◆ DATA EXCERPTS:
───

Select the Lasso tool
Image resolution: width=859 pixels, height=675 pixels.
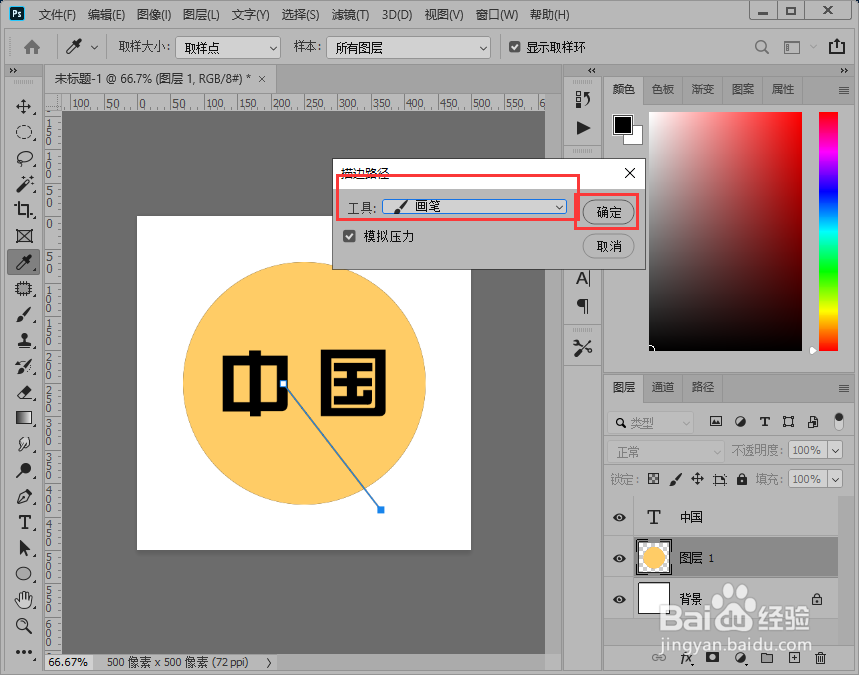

───

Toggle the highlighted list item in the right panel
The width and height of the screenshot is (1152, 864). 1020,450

───

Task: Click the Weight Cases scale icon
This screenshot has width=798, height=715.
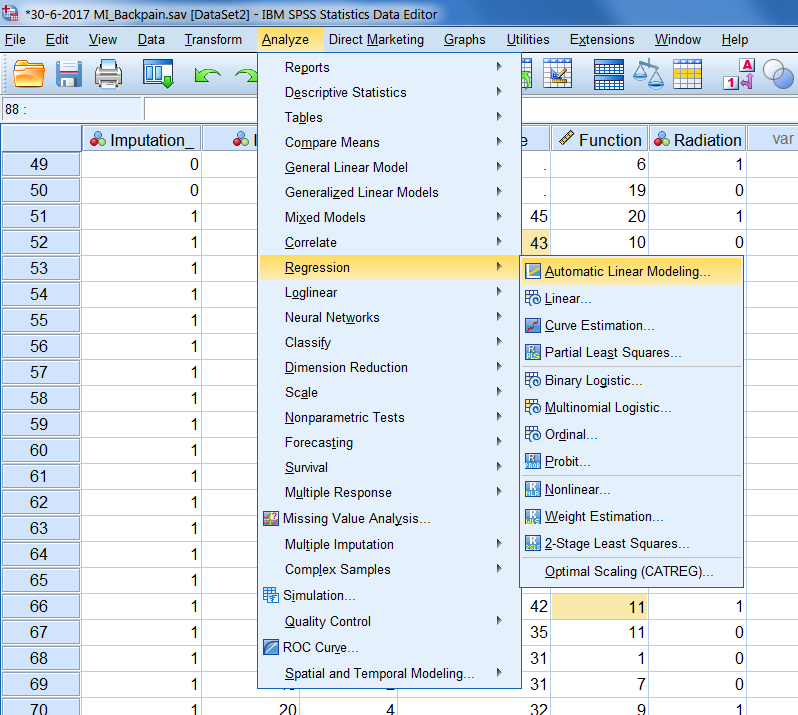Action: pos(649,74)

───

◆ EXERCISE DESCRIPTION:
The expected output is exactly the lines of the listing above between the line holding "Select the Lasso tool" and the line holding "Image resolution: width=859", inclusive.

◆ TASK OUTPUT:
Select the Lasso tool
Image resolution: width=859 pixels, height=675 pixels.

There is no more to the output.